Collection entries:
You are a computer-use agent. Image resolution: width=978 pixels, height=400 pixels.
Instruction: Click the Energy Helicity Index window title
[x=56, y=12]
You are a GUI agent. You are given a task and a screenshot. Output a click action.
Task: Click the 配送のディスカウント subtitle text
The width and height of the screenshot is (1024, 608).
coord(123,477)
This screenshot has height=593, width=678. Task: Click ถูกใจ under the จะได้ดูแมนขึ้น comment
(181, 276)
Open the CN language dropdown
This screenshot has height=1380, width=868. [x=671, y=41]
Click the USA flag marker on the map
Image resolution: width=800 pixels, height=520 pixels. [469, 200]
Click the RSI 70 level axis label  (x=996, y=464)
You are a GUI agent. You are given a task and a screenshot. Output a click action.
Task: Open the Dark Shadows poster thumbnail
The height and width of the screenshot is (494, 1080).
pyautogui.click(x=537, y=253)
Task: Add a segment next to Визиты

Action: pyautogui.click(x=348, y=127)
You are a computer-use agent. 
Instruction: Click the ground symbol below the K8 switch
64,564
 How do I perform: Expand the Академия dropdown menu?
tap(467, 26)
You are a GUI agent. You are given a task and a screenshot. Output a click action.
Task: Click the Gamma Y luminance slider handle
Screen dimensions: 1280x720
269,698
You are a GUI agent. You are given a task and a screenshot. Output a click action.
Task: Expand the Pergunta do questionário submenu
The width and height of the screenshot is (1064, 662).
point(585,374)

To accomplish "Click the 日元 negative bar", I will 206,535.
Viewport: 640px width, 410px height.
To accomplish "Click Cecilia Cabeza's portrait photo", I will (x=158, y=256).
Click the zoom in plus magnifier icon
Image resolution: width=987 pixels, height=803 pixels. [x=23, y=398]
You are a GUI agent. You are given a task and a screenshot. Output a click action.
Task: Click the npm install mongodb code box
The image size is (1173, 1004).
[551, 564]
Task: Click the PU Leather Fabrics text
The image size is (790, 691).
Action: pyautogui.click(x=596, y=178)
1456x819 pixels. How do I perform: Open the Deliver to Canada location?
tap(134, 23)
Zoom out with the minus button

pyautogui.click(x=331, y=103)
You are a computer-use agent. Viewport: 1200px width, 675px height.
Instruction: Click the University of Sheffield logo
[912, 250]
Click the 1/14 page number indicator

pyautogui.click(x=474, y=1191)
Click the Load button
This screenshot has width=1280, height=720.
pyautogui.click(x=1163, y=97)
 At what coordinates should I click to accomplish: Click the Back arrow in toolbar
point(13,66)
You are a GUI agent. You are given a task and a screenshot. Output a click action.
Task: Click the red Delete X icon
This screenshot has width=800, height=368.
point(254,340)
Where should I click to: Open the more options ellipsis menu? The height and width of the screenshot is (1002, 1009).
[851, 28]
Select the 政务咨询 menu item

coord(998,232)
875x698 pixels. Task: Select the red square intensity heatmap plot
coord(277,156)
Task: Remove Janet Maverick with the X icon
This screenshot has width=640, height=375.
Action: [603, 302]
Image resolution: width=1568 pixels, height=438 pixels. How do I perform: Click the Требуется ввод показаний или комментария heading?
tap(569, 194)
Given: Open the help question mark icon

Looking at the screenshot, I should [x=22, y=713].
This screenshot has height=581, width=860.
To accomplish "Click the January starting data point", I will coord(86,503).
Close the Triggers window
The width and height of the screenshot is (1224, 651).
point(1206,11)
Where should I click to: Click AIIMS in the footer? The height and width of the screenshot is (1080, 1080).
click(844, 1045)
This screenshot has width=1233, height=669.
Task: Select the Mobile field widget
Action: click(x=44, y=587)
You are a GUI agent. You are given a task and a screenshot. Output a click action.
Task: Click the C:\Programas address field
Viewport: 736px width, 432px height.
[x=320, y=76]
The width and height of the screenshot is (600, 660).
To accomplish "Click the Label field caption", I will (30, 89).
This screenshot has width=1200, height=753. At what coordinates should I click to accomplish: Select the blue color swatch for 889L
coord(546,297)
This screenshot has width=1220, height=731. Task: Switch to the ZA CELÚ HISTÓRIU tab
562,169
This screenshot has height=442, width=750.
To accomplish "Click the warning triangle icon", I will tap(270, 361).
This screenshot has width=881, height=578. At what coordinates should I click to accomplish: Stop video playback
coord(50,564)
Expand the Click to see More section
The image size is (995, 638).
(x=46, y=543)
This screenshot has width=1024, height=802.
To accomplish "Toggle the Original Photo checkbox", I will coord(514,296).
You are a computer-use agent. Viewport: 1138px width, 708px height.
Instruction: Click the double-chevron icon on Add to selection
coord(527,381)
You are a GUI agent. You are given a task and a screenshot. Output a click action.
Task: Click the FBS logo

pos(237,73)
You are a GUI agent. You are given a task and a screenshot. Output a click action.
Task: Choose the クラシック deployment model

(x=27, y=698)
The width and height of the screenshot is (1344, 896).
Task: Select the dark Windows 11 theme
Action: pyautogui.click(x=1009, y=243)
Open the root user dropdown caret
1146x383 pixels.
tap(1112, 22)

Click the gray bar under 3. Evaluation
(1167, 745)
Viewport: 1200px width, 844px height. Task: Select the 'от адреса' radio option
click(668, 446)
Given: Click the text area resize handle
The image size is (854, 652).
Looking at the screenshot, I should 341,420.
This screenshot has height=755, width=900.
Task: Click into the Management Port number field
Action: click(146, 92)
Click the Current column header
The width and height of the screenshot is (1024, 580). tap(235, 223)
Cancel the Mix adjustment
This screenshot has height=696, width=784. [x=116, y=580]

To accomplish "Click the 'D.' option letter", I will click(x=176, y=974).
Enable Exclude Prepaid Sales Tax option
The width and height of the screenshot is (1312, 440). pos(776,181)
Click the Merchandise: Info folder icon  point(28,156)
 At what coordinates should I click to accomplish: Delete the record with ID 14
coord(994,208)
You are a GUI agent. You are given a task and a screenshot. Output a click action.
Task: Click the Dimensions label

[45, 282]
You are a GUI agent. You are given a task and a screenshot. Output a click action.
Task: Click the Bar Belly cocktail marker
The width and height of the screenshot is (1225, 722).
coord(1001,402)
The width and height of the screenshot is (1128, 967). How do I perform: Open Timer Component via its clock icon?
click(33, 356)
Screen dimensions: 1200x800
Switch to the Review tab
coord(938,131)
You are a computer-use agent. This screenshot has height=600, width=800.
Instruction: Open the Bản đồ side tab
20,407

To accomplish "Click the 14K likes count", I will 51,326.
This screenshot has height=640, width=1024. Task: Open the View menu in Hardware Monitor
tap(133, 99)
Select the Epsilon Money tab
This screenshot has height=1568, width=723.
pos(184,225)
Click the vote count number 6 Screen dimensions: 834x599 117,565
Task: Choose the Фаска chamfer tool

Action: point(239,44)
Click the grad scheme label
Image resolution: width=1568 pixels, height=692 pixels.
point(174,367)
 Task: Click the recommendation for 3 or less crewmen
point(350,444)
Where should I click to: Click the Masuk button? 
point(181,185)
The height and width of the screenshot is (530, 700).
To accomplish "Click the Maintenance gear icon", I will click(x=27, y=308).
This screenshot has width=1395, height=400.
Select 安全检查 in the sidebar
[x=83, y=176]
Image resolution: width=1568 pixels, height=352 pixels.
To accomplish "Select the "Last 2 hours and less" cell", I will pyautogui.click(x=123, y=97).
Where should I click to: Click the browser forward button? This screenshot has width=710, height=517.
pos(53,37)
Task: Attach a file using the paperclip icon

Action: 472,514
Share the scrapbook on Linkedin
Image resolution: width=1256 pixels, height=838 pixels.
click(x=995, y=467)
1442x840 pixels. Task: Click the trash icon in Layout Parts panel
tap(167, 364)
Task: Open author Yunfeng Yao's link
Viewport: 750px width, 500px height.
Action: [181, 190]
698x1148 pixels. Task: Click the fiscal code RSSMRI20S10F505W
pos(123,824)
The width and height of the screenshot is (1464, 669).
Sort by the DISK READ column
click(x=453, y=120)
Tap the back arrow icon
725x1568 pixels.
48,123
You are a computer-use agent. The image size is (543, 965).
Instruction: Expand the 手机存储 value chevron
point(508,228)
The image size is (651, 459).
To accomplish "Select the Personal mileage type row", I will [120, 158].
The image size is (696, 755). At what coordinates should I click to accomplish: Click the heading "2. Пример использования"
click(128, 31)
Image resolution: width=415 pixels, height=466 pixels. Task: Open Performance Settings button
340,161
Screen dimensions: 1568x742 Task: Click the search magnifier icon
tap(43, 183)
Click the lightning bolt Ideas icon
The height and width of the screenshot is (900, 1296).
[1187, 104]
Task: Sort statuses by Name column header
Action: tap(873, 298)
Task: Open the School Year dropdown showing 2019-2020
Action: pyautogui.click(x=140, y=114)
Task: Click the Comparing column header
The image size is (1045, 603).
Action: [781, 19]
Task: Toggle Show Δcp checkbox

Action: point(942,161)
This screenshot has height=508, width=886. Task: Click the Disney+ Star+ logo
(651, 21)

▸ Work order
All that should be written out is the stretch of lines above between the one holding "The height and width of the screenshot is (900, 1296)." and the one holding "Task: Click the Comparing column header", inclusive, exactly as given.

▸ Output below
The height and width of the screenshot is (900, 1296).
[1187, 104]
Task: Sort statuses by Name column header
Action: tap(873, 298)
Task: Open the School Year dropdown showing 2019-2020
Action: pyautogui.click(x=140, y=114)
Task: Click the Comparing column header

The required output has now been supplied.